PROBLEMA:
Rispondi per favore a queste domande sul brano qui sotto:
1. Quale tecnologia viene citata come esempio di supporto alle persone nel processo produttivo?
2. Come sono le bollette pagate dalle Pmi italiane rispetto al resto d'Europa?
3. Che cosa può rendere possibile una gestione ottimale e in tempi rapidi delle risorse?

BRANO PROPOSTO:
Alcune tecnologie operano a supporto delle persone e delle loro attività all’interno del processo produttivo. Penso ai cobot, per esempio. Lo stesso Cluster, nell’ultimo report dedicato a produzione e resilienza, in epoca post Covid-19, ha sottolineato l’importanza che l’impiego dei robot collaborativi venga sostenuto come strumento per garantire il distanziamento sociale richiesto anche in fase 2 e in fase 3 post-Covid. Tale utilizzo “dovrebbe essere supportato da specifiche azioni di ricerca e innovazione lungo alcune direttrici che consentono di sfruttare appieno le potenzialità di queste tecnologie”. Dal punto di vista dei dati, invece, la sensoristica distribuita e la capacità computazionale crea una mole di informazioni non più gestibili dalla mente umana. La tecnologia fornisce un fondamentale aiuto nella gestione dei dati, dando la possibilità di farlo in maniera intelligente. Solo che, essendo il processo produttivo assai dinamico, c’è bisogno di un sistema di gestione altrettanto dinamico. Ed è qui che l’Artificial Intelligence ha un ruolo fondamentale perché in grado di adattarsi, rimodulando il proprio intervento a seconda del contesto in cui è attiva.
Le Pmi italiane pagano le bollette più “salate” d’Europa. La digitalizzazione come può essere d’aiuto per l’efficienza energetica e produttiva?
Anche sul capitolo energia, digitalizzazione e innovazione tecnologica possono aiutare a ridurre i costi delle bollette che pagano le Pmi italiane, tra le più alte in Europa. Il processo produttivo brucia risorse (materiali ed energetiche). L’unico sistema che permette una gestione ottimale di entrambe in maniera intelligente ed efficiente richiede sensori capaci di apprendere il comportamento presente e prevedere quello futuro, e la possibilità di analisi in grado di ottimizzare il tutto a seconda dei programmi di produzione, tenendo conto delle esigenze oggettive di risorse. Cosa può rendere possibile, in tal senso, una gestione ottimale e in tempi rapidi? Un sistema d’intelligenza artificiale.
Manifattura e Industria 4.0: come agisce Cluster Fabbrica Intelligente?

(Elementi del dataset)
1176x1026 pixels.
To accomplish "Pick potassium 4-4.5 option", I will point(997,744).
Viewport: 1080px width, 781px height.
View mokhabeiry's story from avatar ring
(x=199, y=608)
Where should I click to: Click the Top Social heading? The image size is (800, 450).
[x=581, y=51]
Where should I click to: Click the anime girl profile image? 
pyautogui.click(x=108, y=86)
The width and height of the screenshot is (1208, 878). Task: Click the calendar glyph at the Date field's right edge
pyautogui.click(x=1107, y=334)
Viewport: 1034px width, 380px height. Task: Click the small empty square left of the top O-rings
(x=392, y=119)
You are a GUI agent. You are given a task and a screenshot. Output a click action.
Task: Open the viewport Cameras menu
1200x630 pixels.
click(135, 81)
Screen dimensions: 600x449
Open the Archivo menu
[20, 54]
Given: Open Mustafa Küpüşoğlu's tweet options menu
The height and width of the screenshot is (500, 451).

SOLUZIONE SCRITTA:
1. I cobot, cioè i robot collaborativi.
2. Sono le più "salate" d'Europa, tra le più alte in Europa.
3. Un sistema d'intelligenza artificiale.